• _What you are asked to do_:
In the listing below, copy the lines from the line with "The height and" to the line with "I will coord(403,155).", swapping "screenshot" for "screen capture" and leaving everything else unchanged.
━━━ Records for processing
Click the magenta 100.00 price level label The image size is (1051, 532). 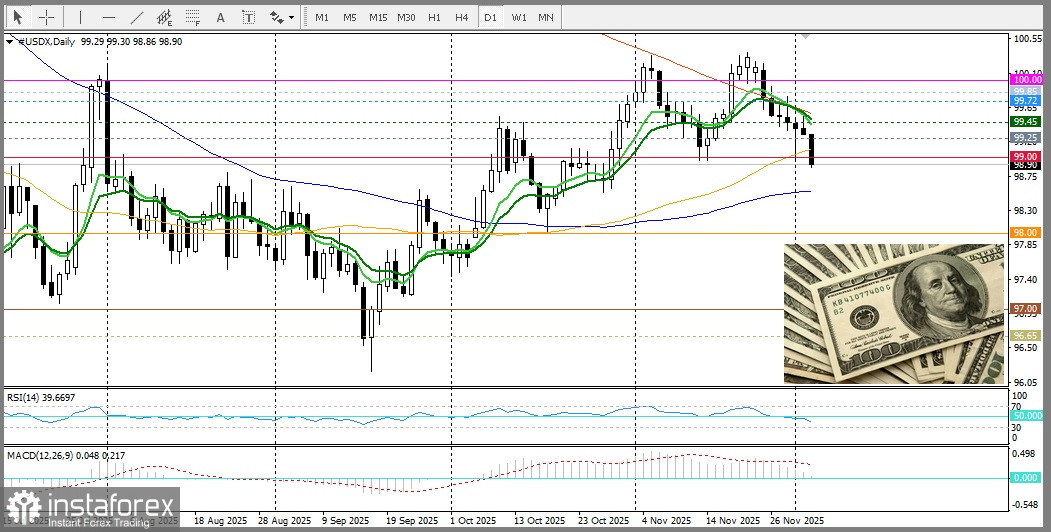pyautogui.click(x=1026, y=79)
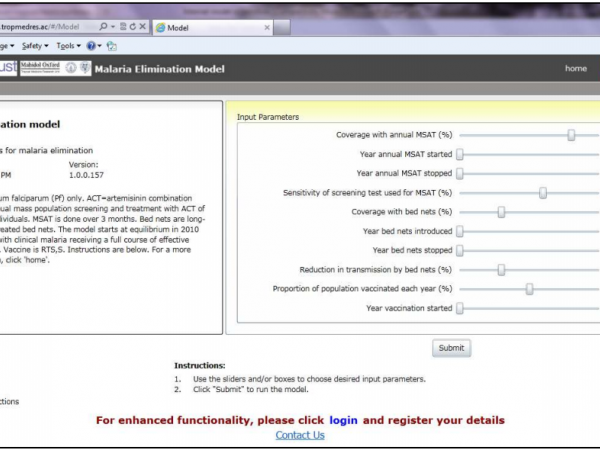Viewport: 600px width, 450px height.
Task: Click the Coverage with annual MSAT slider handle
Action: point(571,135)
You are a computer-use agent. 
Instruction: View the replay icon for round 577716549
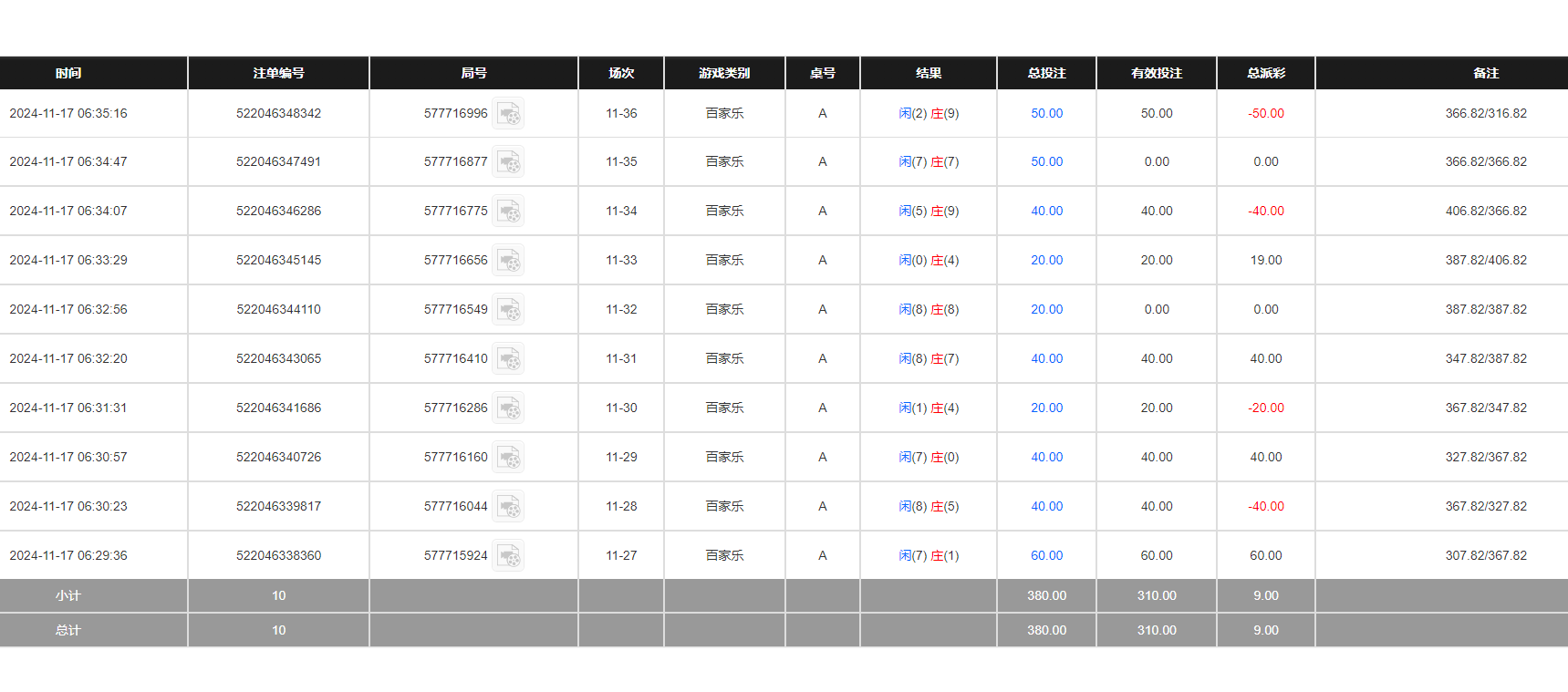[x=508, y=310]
━━━━━━
━━━ Records for processing
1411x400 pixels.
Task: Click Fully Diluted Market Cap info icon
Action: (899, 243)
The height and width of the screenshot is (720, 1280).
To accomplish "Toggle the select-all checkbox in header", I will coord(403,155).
━━━━━━
• _Full solution_:
The height and width of the screen capture is (720, 1280).
To accomplish "Toggle the select-all checkbox in header", I will coord(403,155).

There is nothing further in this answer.